Writing data to Ozone in a Kerberos and TLS/SSL enabled cluster with Kafka Connect

You can use the HDFS Sink Connector developed by Cloudera to write Kafka topic data to Ozone in a secure cluster. Connector deployment and configuration is done using the SMM UI.

The following steps walk you through how the Cloudera-developed HDFS Sink Connector can be set up and deployed using the SMM UI.

In addition to the connector setup, these steps also describe how you can create a test topic and populate it with data using Kafka command line tools. If you already have a topic that is ready for use and do not want to create a test topic, you can skip steps 1 through 3. These steps deal with topic creation, message consumption, and message production. They are not necessary to carry out.

  • Ensue that a Kerberos and TLS/SSL enabled CDP PvC Base cluster with Kafka, SMM, and Ozone is set up and configured.
  • To create a test topic with the Kafka console tools, you must ensure that a .properties client configuration file is available for use.
    You can create one using the following example as a template:
    sasl.jaas.config=com.sun.security.auth.module.Krb5LoginModule required useKeyTab=true keyTab="[***PATH TO KEYTAB FILE***]" principal="[***KERBEROS PRINCIPAL***]";
    ssl.truststore.location=[***TRUSTSTORE LOCATION***]
  1. Create a Kafka topic:
    1. SSH into one of the hosts in your cluster.
      ssh [***USER***]@[***MY-CLUSTER-HOST.COM***]
    2. Create a topic with the kafka-topics tool.
      kafka-topics --create --bootstrap-server [***MY-CLUSTER-HOST.COM:9093***] --replication-factor 1 --partitions 1 --topic [***TOPIC***] --command-config [***CLIENT CONFIG FILE***]
      If an out of memory exception is displayed, increase the JVM heap with the following command and try again:
      export KAFKA_OPTS="-Xmx1g -Xms1g"
    3. Verify that the topic is created.
      kafka-topics --list --bootstrap-server [***MY-CLUSTER-HOST.COM:9093***] --command-config [***CLIENT CONFIG FILE***]
  2. Produce messages to your topic with the kafka-console-producer.
    kafka-console-producer --broker-list [***MY-CLUSTER-HOST.COM:9093***] --topic [***TOPIC***] --producer.config [***CLIENT CONFIG FILE***] 
    Enter test messages once the tool is running.
    >my first message
    >my second message
  3. Consume messages:
    1. Open a new terminal session and log in to one of the hosts in your cluster.
    2. Consume messages with the kafka-console-consumer.
      kafka-console-consumer --from-beginning --bootstrap-server [***MY-CLUSTER-HOST.COM:9093***] --topic [***TOPIC***] --consumer.config [***CLIENT CONFIG FILE***] 

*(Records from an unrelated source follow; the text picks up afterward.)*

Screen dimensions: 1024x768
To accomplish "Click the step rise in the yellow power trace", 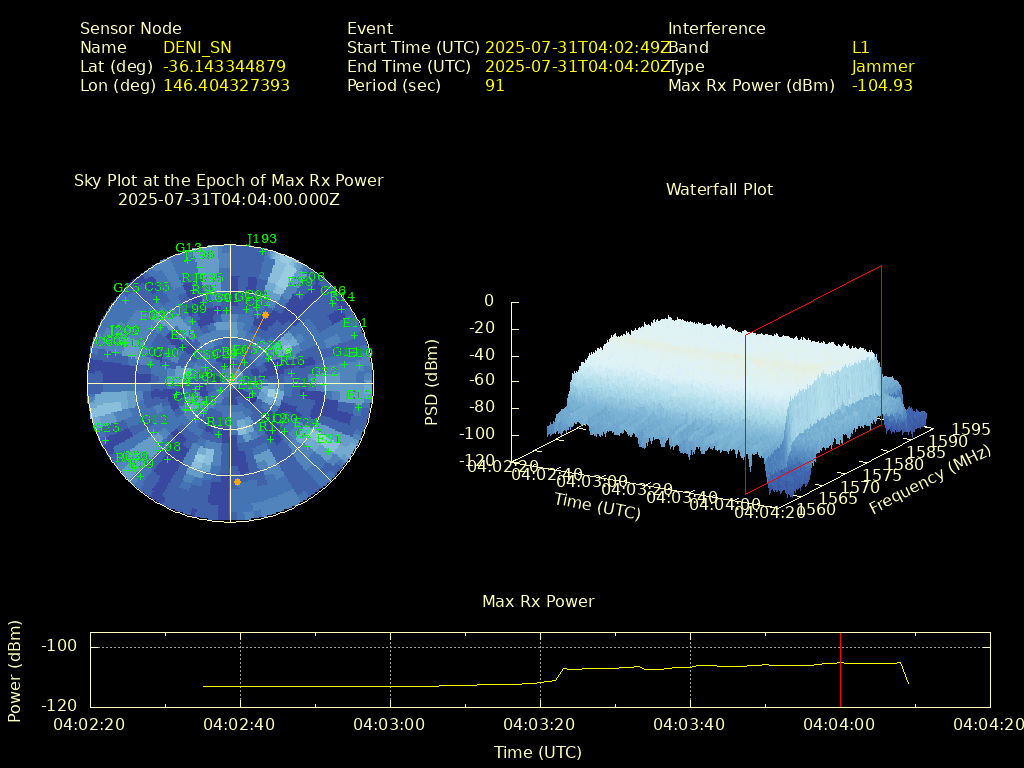I will 560,673.
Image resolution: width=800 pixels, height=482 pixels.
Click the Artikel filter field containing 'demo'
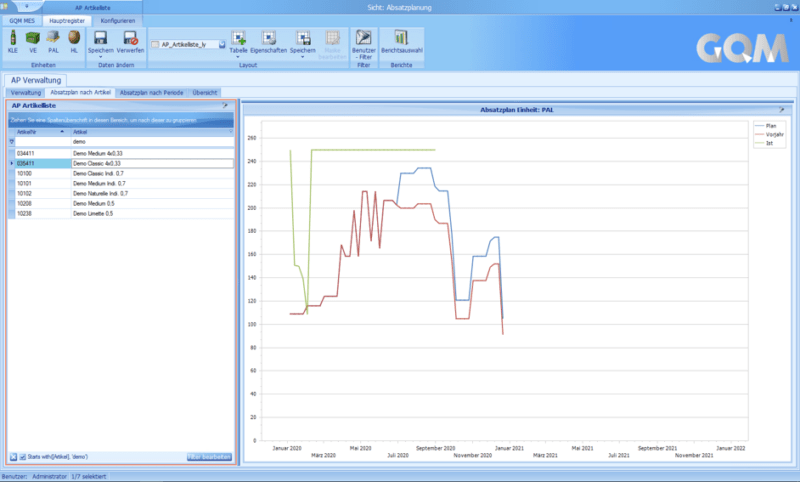tap(150, 142)

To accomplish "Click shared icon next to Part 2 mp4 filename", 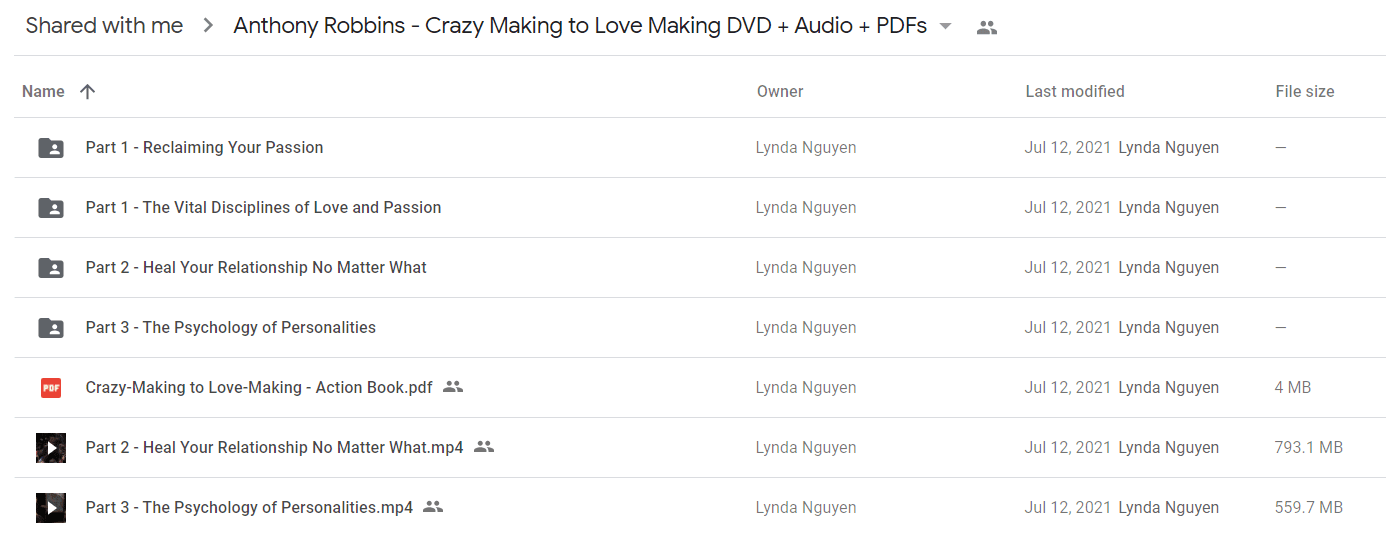I will point(484,447).
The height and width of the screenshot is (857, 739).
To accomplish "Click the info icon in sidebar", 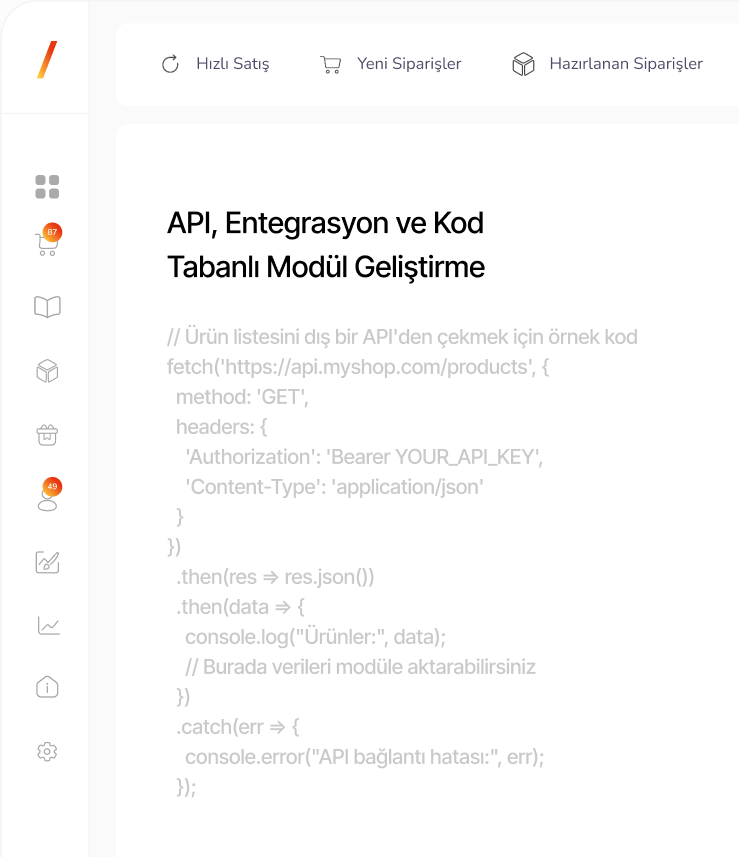I will [x=47, y=687].
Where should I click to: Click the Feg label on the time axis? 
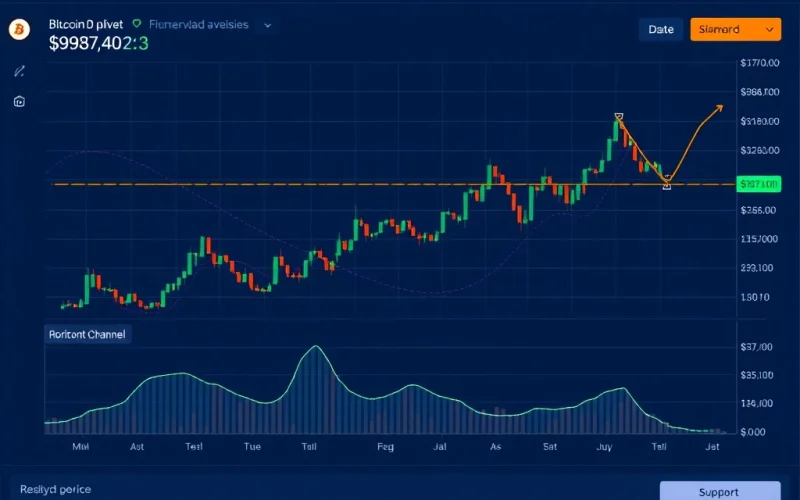point(385,448)
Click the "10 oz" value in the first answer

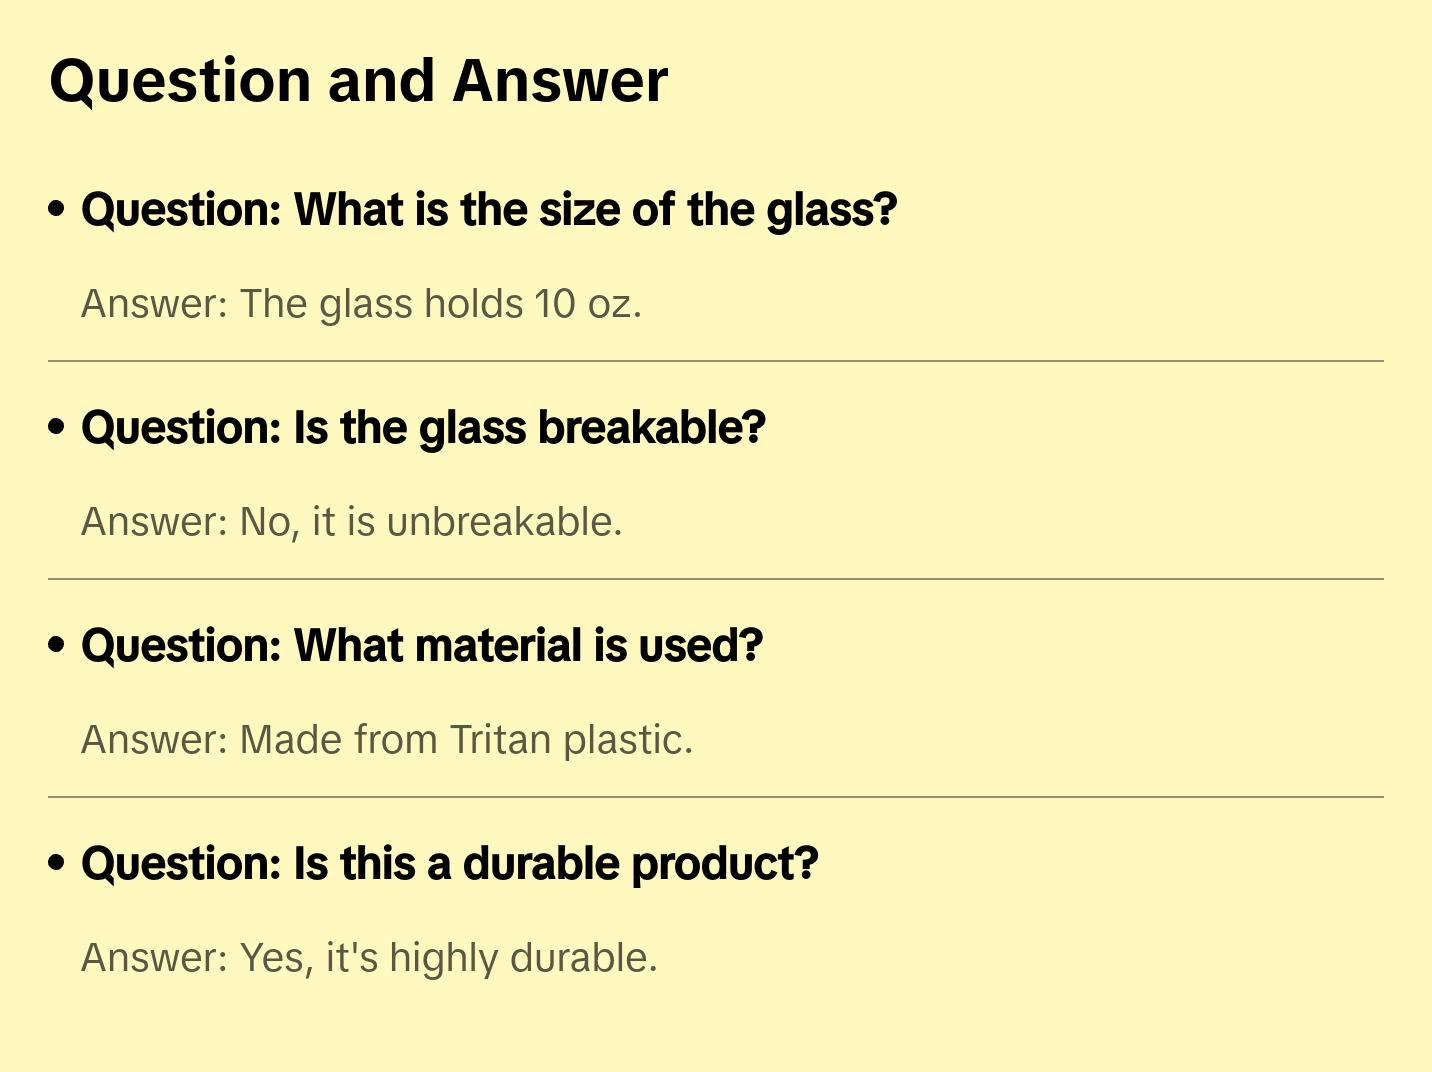click(583, 304)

      The messages you produced with kafka-console-producer appear. You can switch to the terminal session that is running kafka-console-producer and produce additional messages. These new messages appear in real time in the session running kafka-console-consumer.
  4. Deploy and configure an HDFS Sink Connector:
    1. In Cloudera Manager, select the Streams Messaging Manager service.

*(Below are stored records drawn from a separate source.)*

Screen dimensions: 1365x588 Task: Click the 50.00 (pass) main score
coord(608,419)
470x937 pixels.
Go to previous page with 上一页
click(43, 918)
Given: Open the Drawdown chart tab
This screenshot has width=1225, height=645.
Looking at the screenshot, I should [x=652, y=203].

    2. Click Streams Messaging Manager Web UI to log in to the UI.
      If prompted, enter a valid username as well as a password and click SIGN IN.

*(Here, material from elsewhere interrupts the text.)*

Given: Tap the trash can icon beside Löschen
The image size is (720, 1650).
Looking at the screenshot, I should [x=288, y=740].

    3. Click the Connect option in the left-side menu.
    4. Click + New Connector to add a new connector.
    5. Go to the Sink Connectors tab and select the HDFS Sink Connector.
      On the UI the HDFS Sink Connector is represented by its class name, which is com.cloudera.dim.kafka.connect.hdfs.HdfsSinkConnector.
    6. Enter a name for the connector.
    7. Configure the connector.
      Use the following example as a template:
       "connector.class": "com.cloudera.dim.kafka.connect.hdfs.HdfsSinkConnector",
       "hdfs.uri": "ofs://ozone1/vol1/bucket1/",
       "tasks.max": "1",
       "topics": "testTopic",
       "hdfs.kerberos.authentication": "true",
       "hdfs.kerberos.user.principal": "${cm-agent:ENV:kafka_connect_service_principal}",
       "hdfs.kerberos.keytab.path": "${cm-agent:keytab}",
       "hdfs.kerberos.namenode.principal": "hdfs/_HOST@REALM",
       "hdfs.output": "/topics_output/",
       "hadoop.conf.path": "file:///etc/hadoop/conf",
       "output.writer": "com.cloudera.dim.kafka.connect.partition.writers.txt.TxtPartitionWriter",
       "value.converter": "org.apache.kafka.connect.storage.StringConverter",
       "output.storage": "com.cloudera.dim.kafka.connect.hdfs.HdfsPartitionStorage"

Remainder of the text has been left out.